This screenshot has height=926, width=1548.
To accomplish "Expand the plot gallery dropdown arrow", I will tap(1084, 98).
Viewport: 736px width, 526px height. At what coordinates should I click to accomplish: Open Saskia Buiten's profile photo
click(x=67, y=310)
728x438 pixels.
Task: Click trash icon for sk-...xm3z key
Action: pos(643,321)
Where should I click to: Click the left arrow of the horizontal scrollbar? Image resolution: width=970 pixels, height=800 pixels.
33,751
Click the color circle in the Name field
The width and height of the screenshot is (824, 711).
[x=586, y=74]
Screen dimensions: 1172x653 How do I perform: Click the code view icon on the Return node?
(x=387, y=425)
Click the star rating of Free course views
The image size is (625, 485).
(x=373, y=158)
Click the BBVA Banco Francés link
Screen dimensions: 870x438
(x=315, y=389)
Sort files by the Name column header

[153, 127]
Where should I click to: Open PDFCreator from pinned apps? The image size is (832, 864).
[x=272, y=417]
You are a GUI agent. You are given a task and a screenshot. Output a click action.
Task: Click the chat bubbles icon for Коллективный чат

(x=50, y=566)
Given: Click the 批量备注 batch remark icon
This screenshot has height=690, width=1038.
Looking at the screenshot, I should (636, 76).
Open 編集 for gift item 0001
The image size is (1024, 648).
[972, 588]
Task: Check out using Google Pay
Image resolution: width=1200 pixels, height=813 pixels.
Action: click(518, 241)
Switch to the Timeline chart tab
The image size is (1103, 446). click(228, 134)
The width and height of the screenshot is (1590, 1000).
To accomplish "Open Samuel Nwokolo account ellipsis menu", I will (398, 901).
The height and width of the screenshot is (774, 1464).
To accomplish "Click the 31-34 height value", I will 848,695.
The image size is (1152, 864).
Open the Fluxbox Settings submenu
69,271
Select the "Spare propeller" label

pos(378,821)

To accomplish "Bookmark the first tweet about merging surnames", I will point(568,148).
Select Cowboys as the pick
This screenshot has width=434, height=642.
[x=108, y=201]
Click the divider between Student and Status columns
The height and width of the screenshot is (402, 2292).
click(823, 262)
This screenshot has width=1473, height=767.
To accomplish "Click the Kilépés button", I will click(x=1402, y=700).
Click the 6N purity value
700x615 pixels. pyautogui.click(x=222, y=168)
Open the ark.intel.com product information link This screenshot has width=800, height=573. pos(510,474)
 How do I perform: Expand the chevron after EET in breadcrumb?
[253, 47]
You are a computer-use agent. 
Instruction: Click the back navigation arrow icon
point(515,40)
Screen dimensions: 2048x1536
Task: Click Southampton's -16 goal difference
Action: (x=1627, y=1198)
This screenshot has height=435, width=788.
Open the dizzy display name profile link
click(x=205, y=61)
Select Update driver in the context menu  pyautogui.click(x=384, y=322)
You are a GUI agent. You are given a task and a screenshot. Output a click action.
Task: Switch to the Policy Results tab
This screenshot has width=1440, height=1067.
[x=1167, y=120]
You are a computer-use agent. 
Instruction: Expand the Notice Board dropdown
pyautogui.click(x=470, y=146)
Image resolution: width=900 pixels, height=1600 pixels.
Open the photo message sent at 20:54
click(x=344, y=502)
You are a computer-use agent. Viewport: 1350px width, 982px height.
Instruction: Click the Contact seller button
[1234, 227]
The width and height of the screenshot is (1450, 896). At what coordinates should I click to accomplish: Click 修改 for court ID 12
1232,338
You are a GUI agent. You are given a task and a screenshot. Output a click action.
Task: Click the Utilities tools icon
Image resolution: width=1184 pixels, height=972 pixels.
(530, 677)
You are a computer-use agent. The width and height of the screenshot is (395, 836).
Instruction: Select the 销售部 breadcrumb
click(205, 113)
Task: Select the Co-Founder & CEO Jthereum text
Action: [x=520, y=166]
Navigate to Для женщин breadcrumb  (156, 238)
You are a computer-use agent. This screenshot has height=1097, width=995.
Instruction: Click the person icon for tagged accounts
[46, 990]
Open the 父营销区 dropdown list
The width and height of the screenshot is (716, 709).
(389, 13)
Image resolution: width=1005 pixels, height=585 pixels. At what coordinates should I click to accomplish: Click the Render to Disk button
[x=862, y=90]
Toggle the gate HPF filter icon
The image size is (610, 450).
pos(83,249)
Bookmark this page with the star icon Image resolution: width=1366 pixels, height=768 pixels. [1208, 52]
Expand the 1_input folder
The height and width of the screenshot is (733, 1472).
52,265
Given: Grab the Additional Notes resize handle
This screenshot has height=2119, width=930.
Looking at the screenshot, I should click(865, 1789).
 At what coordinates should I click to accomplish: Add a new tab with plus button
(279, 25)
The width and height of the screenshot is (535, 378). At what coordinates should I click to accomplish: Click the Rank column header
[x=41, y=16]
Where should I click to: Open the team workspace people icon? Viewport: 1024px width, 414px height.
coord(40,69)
■ ■ ■ ■ ■
Retype each entry without altering a single word.

[Answer space]
This screenshot has height=926, width=1548.
To accomplish "Expand the plot gallery dropdown arrow", I will tap(1084, 98).
Viewport: 736px width, 526px height. At what coordinates should I click to accomplish: Open Saskia Buiten's profile photo
click(x=67, y=310)
728x438 pixels.
Task: Click trash icon for sk-...xm3z key
Action: pos(643,321)
Where should I click to: Click the left arrow of the horizontal scrollbar? Image resolution: width=970 pixels, height=800 pixels.
33,751
Click the color circle in the Name field
The width and height of the screenshot is (824, 711).
[x=586, y=74]
Screen dimensions: 1172x653 How do I perform: Click the code view icon on the Return node?
(x=387, y=425)
Click the star rating of Free course views
The image size is (625, 485).
(x=373, y=158)
Click the BBVA Banco Francés link
Screen dimensions: 870x438
(x=315, y=389)
Sort files by the Name column header

[153, 127]
Where should I click to: Open PDFCreator from pinned apps? The image size is (832, 864).
[x=272, y=417]
You are a GUI agent. You are given a task and a screenshot. Output a click action.
Task: Click the chat bubbles icon for Коллективный чат

(x=50, y=566)
Given: Click the 批量备注 batch remark icon
This screenshot has height=690, width=1038.
Looking at the screenshot, I should (636, 76).
Open 編集 for gift item 0001
The image size is (1024, 648).
[972, 588]
Task: Check out using Google Pay
Image resolution: width=1200 pixels, height=813 pixels.
Action: click(518, 241)
Switch to the Timeline chart tab
The image size is (1103, 446). click(228, 134)
The width and height of the screenshot is (1590, 1000).
To accomplish "Open Samuel Nwokolo account ellipsis menu", I will (398, 901).
The height and width of the screenshot is (774, 1464).
To accomplish "Click the 31-34 height value", I will 848,695.
The image size is (1152, 864).
Open the Fluxbox Settings submenu
69,271
Select the "Spare propeller" label

pos(378,821)

To accomplish "Bookmark the first tweet about merging surnames", I will point(568,148).
Select Cowboys as the pick
This screenshot has width=434, height=642.
[x=108, y=201]
Click the divider between Student and Status columns
The height and width of the screenshot is (402, 2292).
click(823, 262)
This screenshot has width=1473, height=767.
To accomplish "Click the Kilépés button", I will click(x=1402, y=700).
Click the 6N purity value
700x615 pixels. pyautogui.click(x=222, y=168)
Open the ark.intel.com product information link This screenshot has width=800, height=573. pos(510,474)
 How do I perform: Expand the chevron after EET in breadcrumb?
[253, 47]
You are a computer-use agent. 
Instruction: Click the back navigation arrow icon
point(515,40)
Screen dimensions: 2048x1536
Task: Click Southampton's -16 goal difference
Action: (x=1627, y=1198)
This screenshot has height=435, width=788.
Open the dizzy display name profile link
click(x=205, y=61)
Select Update driver in the context menu  pyautogui.click(x=384, y=322)
You are a GUI agent. You are given a task and a screenshot. Output a click action.
Task: Switch to the Policy Results tab
This screenshot has width=1440, height=1067.
[x=1167, y=120]
You are a computer-use agent. 
Instruction: Expand the Notice Board dropdown
pyautogui.click(x=470, y=146)
Image resolution: width=900 pixels, height=1600 pixels.
Open the photo message sent at 20:54
click(x=344, y=502)
You are a computer-use agent. Viewport: 1350px width, 982px height.
Instruction: Click the Contact seller button
[1234, 227]
The width and height of the screenshot is (1450, 896). At what coordinates should I click to accomplish: Click 修改 for court ID 12
1232,338
You are a GUI agent. You are given a task and a screenshot. Output a click action.
Task: Click the Utilities tools icon
Image resolution: width=1184 pixels, height=972 pixels.
(530, 677)
You are a computer-use agent. The width and height of the screenshot is (395, 836).
Instruction: Select the 销售部 breadcrumb
click(205, 113)
Task: Select the Co-Founder & CEO Jthereum text
Action: [x=520, y=166]
Navigate to Для женщин breadcrumb  (156, 238)
You are a computer-use agent. This screenshot has height=1097, width=995.
Instruction: Click the person icon for tagged accounts
[46, 990]
Open the 父营销区 dropdown list
The width and height of the screenshot is (716, 709).
(389, 13)
Image resolution: width=1005 pixels, height=585 pixels. At what coordinates should I click to accomplish: Click the Render to Disk button
[x=862, y=90]
Toggle the gate HPF filter icon
The image size is (610, 450).
pos(83,249)
Bookmark this page with the star icon Image resolution: width=1366 pixels, height=768 pixels. [1208, 52]
Expand the 1_input folder
The height and width of the screenshot is (733, 1472).
52,265
Given: Grab the Additional Notes resize handle
This screenshot has height=2119, width=930.
Looking at the screenshot, I should click(865, 1789).
 At what coordinates should I click to accomplish: Add a new tab with plus button
(279, 25)
The width and height of the screenshot is (535, 378). At what coordinates should I click to accomplish: Click the Rank column header
[x=41, y=16]
Where should I click to: Open the team workspace people icon? Viewport: 1024px width, 414px height.
coord(40,69)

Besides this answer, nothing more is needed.